Dalam Nihayah al-Zain disebutkan :
يكره اتباعها بنار في مجمرة او غيرها
الا لحاجة كبخور لدفع نتن او فتيلة لرؤية دفنه ليلا فلا كراهة وفي كلام بعضهم يندب
البخور عند الميت من وقت موته الى تمام دفنه
“Makruh mengikutkan mayat dengan api yang ada
dalam tempat bara api atau lainnya kecuali ada hajad seperti kemenyan untuk
menolak bau busuk atau obor untuk melihat penguburannya pada waktu malam, maka
tidak makruh. Dalam kalam sebagian ulama disebutkan : disunnatkan membuat
kemenyan di sisi mayat mulai waktu meninggal dunianya sampai sempurna penguburannya.”[2]
3.
Abu al-Husain al-Imrani al-Yamani
mengatakan dalam kitabnya, al-Bayan fi Mazhab al-Syafi’i :
ويستحب أن يبخر الكفن على مشجب أو عود لما روي أن النبي صَلَّى
اللَّهُ عَلَيْهِ وَسَلَّمَ - قال: إذا جمرتم الميت ... فجمروه ثلاثًا ولأنه ربما ظهر من الميت
شيء، فيغلبه ريح البخور، ولهذا قال بعض أصحابنا: يستحب أن يبخر عند الميت من حين
يموت لهذه العلة
“Disunatkan mengasap kemenyan
kain kafan di atas gantungan pakaian atau kayu, karena hadits yang diriwayatkan
sesungguhnya Nabi SAW bersabda : Apabila kamu mengasapkan kemenyan, maka
asapkanlah tiga kali dan juga karena kadang-kadang muncul dari mayat sesuatu
yang berbau, maka dengan ada asap kemenyan dapat mengalahkan baunya. Berdasarkan
ini, sebagian ulama sahabat kita berkata : “Disunnatkan mengasap dengan
kemenyan di sisi mayat mulai waktu kematian dengan sebab alasan ini.”[3]

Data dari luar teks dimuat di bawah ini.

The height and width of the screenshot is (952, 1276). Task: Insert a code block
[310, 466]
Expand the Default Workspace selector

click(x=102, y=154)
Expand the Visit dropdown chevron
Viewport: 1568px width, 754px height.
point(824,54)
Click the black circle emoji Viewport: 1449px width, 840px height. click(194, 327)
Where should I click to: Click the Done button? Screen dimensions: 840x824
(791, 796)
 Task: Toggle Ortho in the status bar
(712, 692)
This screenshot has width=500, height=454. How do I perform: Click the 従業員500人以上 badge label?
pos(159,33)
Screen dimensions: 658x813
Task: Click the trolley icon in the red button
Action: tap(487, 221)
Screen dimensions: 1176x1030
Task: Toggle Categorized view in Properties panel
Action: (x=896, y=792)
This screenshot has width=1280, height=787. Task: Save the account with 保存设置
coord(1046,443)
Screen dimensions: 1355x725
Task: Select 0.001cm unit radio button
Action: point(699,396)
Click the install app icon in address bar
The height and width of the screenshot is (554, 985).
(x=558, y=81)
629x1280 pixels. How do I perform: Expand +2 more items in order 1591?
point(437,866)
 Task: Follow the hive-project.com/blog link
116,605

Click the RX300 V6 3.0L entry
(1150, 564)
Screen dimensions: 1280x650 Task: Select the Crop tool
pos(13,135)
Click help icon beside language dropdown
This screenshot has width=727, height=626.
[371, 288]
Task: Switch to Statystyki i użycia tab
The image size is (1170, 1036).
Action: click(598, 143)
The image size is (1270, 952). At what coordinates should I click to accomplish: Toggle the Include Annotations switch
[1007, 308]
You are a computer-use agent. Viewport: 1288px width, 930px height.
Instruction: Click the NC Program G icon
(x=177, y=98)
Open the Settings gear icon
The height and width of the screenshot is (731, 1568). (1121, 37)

Berdasarkan keterangan tiga kitab mu’tabar di atas, dapat disimpulkan
bahwa mengasap kemenyan di rumah kematian sebelum mayat dikebumikan merupakan
perbuatan sunnah dan dianjurkan dalam agama. Anjuran ini karena diqiyaskan kepada
anjuran mengasap kemenyan kain kapan jenazah yang dianjurkan berdasarkan hadits
Jabir bahwa Nabi SAW bersabda :
إذا جمرتم الميت فجمروه ثلاثًا
Artinya : Apabila kamu mengasapkan mayat (mengasap kafan mayat dengan kemenyan atau kayu
beraroma lainnya), maka asapkanlah tiga kali. (H.R. Ahmad, al-Hakim dan
al-Baihaqi)
Menurut Imam al-Nawawi, hadits ini telah diriwayat oleh Ahmad dalam
Musnadnya, al-Hakim dalam al-Mustadrak dan al-Baihaqi dengan isnad shahih. Al-Hakim
mengatakan, hadits ini shahih atas syarat Muslim. Kemudian al-Nawawi mengatakan
pengertian ijmar adalah tabakkhur (mengasapkan dengan kemenyan
atau lainnya). al-Baihaqi mengatakan : Diriwayatkan dengan lafazh : "Asapkanlah kafan mayat" [4)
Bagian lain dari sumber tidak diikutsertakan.